Il faut du pain. Pas encore besoin de papier autorisant de marcher dans la rue. Mais déjà le silence augmente ta nausée quand tu longes le boulevard. En passant devant le fleuriste, qui a fermé ses rideaux de fer pour une durée indéterminée, tu te demandes qui fait la liste des commerces vitaux. Tu aurais bien besoin de mettre quelques couleurs entre tes 4 murs. Tu les imagines se refermer autour de toi, sans issue offerte. Et tu ne sais pas comment tu vas le supporter. Alors tu traines sur les quelques centaines de mètres de ce trajet quotidien. Tu voudrais avoir besoin de pain à longueur de journées.

Est-ce par ce que tu n’arrives pas vraiment à y croire? Parce que tu ne veux pas te retrouver tout à fait couper du monde? Tu essaies d’élargir ton espace en harpantant les réseaux numériques. Sociaux. Tu te prends les angoisses des autres, l’agressivité de la peur et les conseils moralisateurs comme autant de mauvaises vagues frappant de plein fouet un marcheur sur la digue.

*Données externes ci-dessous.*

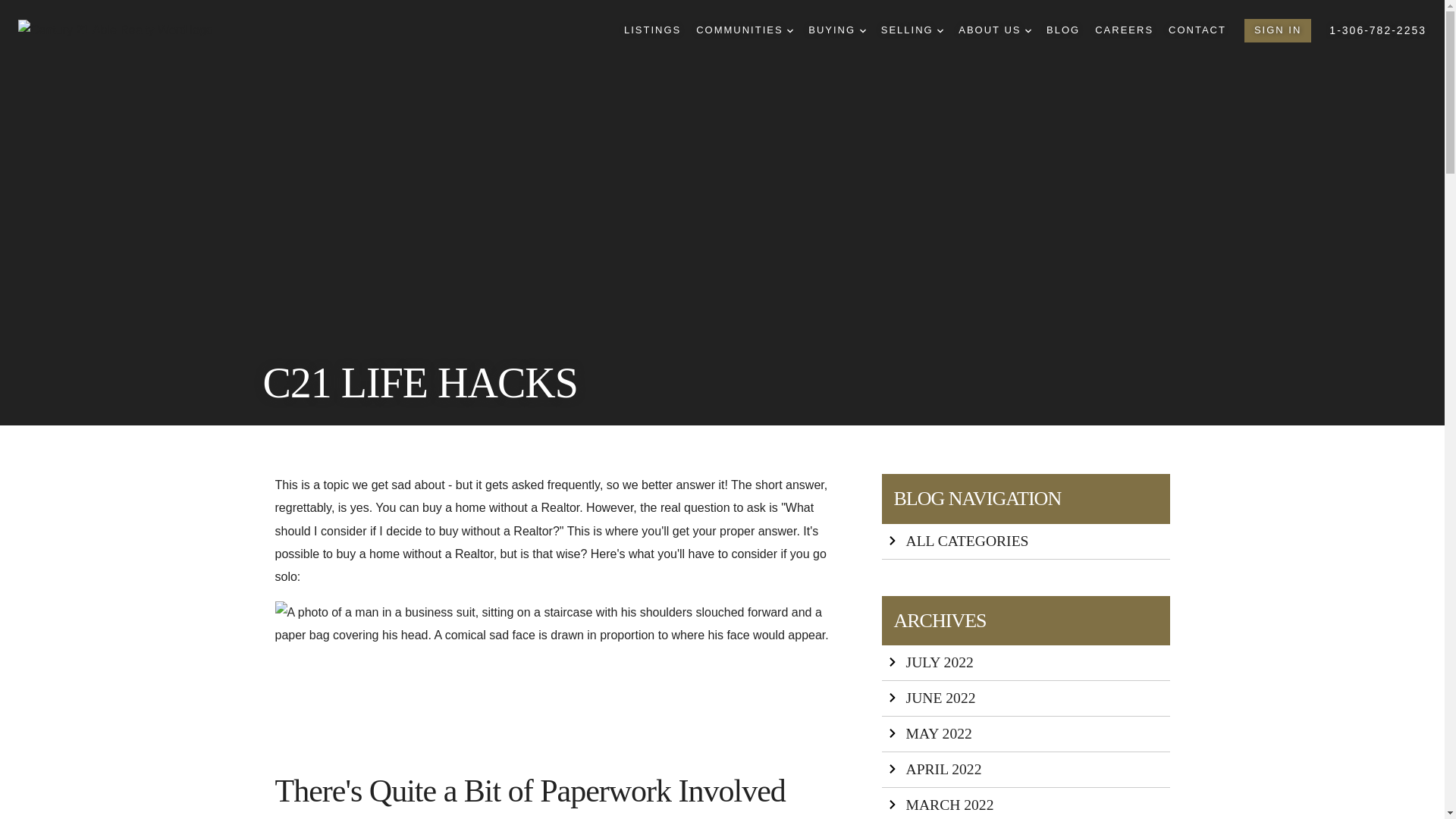
LISTINGS (652, 30)
BLOG (1063, 30)
CAREERS (1123, 30)
ABOUT US DROPDOWN ARROW (994, 30)
DROPDOWN ARROW (790, 30)
DROPDOWN ARROW (940, 30)
SELLING DROPDOWN ARROW (911, 30)
CONTACT (1197, 30)
BUYING DROPDOWN ARROW (836, 30)
DROPDOWN ARROW (863, 30)
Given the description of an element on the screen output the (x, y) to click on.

Tu lances aussi tes propres maux, mais ça ne libère en rien ton estomac engorgé.

-Putain ça va être ça la vie?

Tu t’enfouies sous la couette, yeux rivés vers les nuages. Tu as « la chance  » d’avoir un vélux au dessus de ton lit. Oui, tu commences à chercher tous les détails faisant de toi une chanceuse, par rapport aux autres. Les mal logés, les non logés, les mal accompagnés, les vrais seuls. Tu as peur, tu as mal au coeur, et en plus tu culpabilises de ne pas être contente de ton sort de privilégiée qui va pouvoir lire, et glander, et « profiter de la vraie vie » tout son saoûl. La vraie vie…

-Ok, j’arrête les réseaux sociaux.

Tu fermes les yeux.

La vague, elle est aussi en toi.

C’est la tempête.

Ca gronde, ça chahute les entrailles, ça fait mal.

-J’ai mal! Merde!
Merdemerdemerdemerdemerdemerdemerdemerde!!!!!

Et alors ça coule par les yeux. Ca coule sur les joues, le menton, le long du cou, dans les lobes des oreilles.

Demain peut-être tu te lèveras pour faire face. Petit soldat de ta propre guerre.
Ce soir tu te retires. Ta tranchée ne pue pas la boue, mais à cet instant il y fait bien froid.